This would be the first expressway in Cambodia. The 5-year construction time is rather long compared to most elevated expressways in southeast Asia.


----------



## VITORIA MAN (Jan 31, 2013)

En route pour Sihanoukville 6 by Bruno Schoonbrodt, en Flickr


----------



## ChrisZwolle (May 7, 2006)

The Phnom Penh - Sihanoukville Expressway opened to traffic today. It's toll free for the first month. The expressway is 187 kilometers long.


----------



## ChrisZwolle (May 7, 2006)

Cambodia, China sign $1.6B deal for second expressway


Cambodia's second expressway project, which will run from Phnom Penh to Bavet town in Svay Rieng province on the border with Vietnam, has an estimated cost of more than $1.6 billion, Minister of Public Works and Transport Sun Chanthol revealed.




www.phnompenhpost.com





_The construction contract was signed on November 10 between the ministry and China Road and Bridge Corporation (CRBC) – the same company behind the capital-Sihanoukville expressway – in a ceremony presided over by Chanthol. 

Speaking during the event at his ministry, Chanthol said the Phnom Penh-Bavet Expressway will break ground in 2023 and be completed by the end of 2026 or early 2027 at an estimated cost of $1.638 billion.

“The expressway will be 138km long, with one long bridge to be built and a total detour of 5km.
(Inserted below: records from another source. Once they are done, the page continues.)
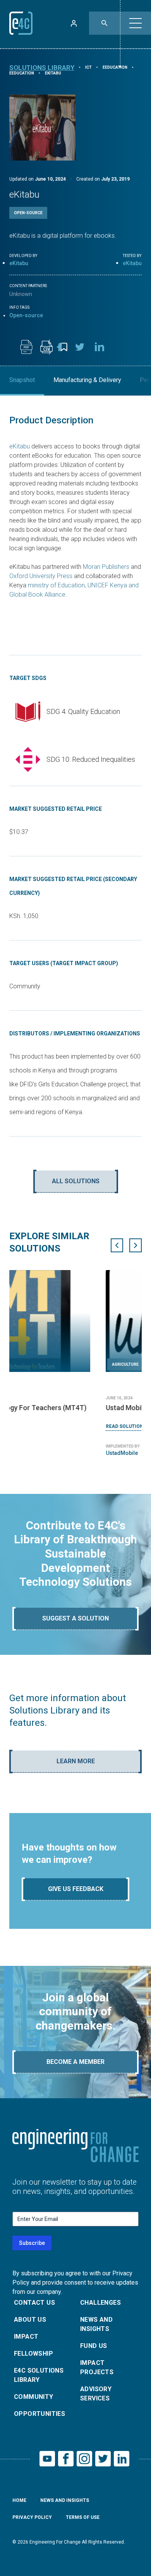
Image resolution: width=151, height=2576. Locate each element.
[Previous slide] (117, 1245)
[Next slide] (135, 1245)
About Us (30, 2319)
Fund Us (93, 2345)
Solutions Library (41, 67)
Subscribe (32, 2243)
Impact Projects (96, 2367)
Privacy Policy (32, 2517)
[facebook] (59, 347)
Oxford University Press (40, 576)
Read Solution (28, 1426)
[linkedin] (100, 347)
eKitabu (18, 263)
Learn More (76, 1761)
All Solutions (76, 1181)
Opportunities (39, 2413)
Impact (26, 2336)
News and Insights (96, 2324)
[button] (135, 23)
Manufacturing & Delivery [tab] (87, 380)
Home (19, 2500)
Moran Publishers (106, 566)
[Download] (26, 347)
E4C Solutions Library (38, 2375)
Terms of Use (83, 2517)
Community (33, 2396)
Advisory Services (96, 2393)
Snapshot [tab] (22, 380)
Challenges (100, 2302)
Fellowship (33, 2353)
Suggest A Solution (75, 1618)
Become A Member (75, 2061)
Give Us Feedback (75, 1889)
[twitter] (80, 347)
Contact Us (34, 2302)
The estimated cost is just a little less than that of the Phnom Penh-Sihanoukville Expressway, though its length is shorter,” he said._


----------



## kostas97 (Jan 19, 2014)

Isn't there a need for a motorway forming a ring around Phnom Penh (also providing connection with the new airport currently U/C) as well as uniting the two motorways??


----------



## ChrisZwolle (May 7, 2006)

A feasibility study will be launched for a third expressway in Cambodia, between Phnom Penh and Siem Reap.









Minister of Public Works announces construction of third expressway - Khmer Times


Senior Minister Sun Chanthol, Minister of Public Works, unveiled the project to conduct a feasibility study for the construction Phnom Penh-Siem Reap Expressway, which will be the third expressway in Cambodia.




www.khmertimeskh.com


----------